Kellen did not want friendship on those terms, even if Lycaelon would have permitted it. But it did make him wonder where Lycaelon thought his future daughter-in-law was going to come from. He knew that some of his fellow Students had sisters—they must have, from what Mage Hendassar had said, but…
There was no point in thinking about it. It wasn't, after all, a subject that actually interested Kellen very much. And he didn't need another thing to get himself into trouble about.
Eventually Mage Hendassar relented, and restored the class to order, assigning Cilarnen a long punishment essay—due at the beginning of the next class—on the History of the Great Arch-Mages. With a few more blighting remarks on the irrelevancy of females to a Mage's life, he returned to his scheduled lecture.

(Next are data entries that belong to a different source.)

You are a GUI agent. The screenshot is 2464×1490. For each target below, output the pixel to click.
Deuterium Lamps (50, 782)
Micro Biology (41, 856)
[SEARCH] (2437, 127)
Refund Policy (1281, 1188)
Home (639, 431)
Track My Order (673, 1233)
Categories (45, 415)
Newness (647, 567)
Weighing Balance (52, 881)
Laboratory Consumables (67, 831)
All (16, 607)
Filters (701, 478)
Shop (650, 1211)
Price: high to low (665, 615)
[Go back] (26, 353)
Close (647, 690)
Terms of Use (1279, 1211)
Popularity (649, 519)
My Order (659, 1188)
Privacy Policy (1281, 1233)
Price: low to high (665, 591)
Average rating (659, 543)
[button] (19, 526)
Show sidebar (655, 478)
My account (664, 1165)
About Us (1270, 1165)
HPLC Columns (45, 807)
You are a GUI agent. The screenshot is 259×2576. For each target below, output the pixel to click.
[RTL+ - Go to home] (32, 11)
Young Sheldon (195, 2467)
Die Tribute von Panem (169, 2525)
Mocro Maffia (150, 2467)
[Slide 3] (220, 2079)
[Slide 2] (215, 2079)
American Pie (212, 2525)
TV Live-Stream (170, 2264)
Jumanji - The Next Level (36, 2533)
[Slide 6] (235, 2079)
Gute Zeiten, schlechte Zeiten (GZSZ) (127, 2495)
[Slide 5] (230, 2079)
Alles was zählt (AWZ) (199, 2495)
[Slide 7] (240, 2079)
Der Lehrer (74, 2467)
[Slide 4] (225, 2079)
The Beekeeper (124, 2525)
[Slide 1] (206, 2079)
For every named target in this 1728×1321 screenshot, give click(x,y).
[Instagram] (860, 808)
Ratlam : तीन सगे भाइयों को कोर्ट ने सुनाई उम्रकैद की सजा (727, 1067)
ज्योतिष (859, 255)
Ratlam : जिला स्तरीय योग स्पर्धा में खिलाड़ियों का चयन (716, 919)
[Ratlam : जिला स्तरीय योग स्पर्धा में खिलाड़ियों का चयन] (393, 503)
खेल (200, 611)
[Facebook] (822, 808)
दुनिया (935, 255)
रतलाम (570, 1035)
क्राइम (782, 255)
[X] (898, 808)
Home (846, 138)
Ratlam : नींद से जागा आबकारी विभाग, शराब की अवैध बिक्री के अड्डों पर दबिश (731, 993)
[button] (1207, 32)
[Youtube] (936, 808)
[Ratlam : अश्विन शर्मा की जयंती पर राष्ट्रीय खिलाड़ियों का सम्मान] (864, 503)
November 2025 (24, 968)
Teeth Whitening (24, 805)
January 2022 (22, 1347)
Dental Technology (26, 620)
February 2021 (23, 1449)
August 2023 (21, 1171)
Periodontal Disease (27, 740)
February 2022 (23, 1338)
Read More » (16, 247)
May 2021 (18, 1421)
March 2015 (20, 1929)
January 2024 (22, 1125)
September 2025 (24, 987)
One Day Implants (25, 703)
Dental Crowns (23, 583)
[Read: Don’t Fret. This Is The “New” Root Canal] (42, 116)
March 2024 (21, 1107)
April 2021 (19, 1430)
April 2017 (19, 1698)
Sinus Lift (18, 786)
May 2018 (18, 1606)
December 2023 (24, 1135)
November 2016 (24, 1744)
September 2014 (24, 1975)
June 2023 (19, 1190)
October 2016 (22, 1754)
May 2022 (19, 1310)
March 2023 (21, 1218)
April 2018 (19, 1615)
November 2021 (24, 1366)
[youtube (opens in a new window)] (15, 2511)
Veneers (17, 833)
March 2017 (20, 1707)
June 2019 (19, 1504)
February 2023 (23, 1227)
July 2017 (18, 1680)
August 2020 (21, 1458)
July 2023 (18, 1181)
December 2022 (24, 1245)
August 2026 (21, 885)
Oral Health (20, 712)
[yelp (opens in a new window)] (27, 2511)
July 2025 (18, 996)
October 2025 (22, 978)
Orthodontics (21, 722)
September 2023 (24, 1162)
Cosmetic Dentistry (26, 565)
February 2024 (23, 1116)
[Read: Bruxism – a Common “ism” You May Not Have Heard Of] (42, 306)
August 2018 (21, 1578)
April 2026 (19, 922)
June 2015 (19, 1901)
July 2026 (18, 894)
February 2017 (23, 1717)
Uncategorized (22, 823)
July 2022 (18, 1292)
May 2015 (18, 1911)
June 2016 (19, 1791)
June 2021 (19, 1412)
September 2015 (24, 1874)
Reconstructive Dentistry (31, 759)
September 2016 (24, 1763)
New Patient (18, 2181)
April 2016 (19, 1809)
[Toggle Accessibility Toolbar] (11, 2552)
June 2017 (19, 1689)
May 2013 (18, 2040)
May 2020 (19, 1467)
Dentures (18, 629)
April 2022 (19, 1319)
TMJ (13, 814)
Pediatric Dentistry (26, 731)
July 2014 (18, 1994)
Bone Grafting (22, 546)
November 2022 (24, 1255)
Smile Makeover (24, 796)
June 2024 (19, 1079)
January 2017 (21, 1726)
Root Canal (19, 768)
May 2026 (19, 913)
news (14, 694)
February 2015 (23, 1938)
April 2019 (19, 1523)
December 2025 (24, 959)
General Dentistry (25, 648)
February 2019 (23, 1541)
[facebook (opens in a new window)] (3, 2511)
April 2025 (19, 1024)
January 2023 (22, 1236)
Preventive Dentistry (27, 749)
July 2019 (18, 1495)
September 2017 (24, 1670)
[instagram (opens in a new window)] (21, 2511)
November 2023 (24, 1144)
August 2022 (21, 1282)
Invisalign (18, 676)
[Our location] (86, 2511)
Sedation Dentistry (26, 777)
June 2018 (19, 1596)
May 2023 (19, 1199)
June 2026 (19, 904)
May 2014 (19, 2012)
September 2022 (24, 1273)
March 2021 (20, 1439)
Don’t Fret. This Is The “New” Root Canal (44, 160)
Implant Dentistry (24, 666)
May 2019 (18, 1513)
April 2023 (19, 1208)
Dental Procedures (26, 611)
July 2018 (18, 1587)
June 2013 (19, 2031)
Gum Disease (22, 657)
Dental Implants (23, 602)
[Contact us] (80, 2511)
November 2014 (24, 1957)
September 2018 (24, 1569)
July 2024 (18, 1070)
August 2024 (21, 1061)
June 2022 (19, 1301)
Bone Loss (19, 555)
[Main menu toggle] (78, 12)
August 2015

After that, it was hard for Kellen to keep his mind on the assigned subject, but he was safe at the back of the room, and Mage Hendassar didn't seem to be looking for any more victims today. Kellen let his mind drift back to more familiar questions.
The map of the City, ancient and yellowed, hanging on the wall behind Mage Hendassar caught his eye. Though he'd seen it a thousand times before, today an errant beam of light fell on the legend 'Delfier Gate.'
What was beyond the Delfier Gate? What lands did the Selken Traders sail to? Where were the Out Islands, exactly? Somewhere beyond the mouth of the harbor, but where1.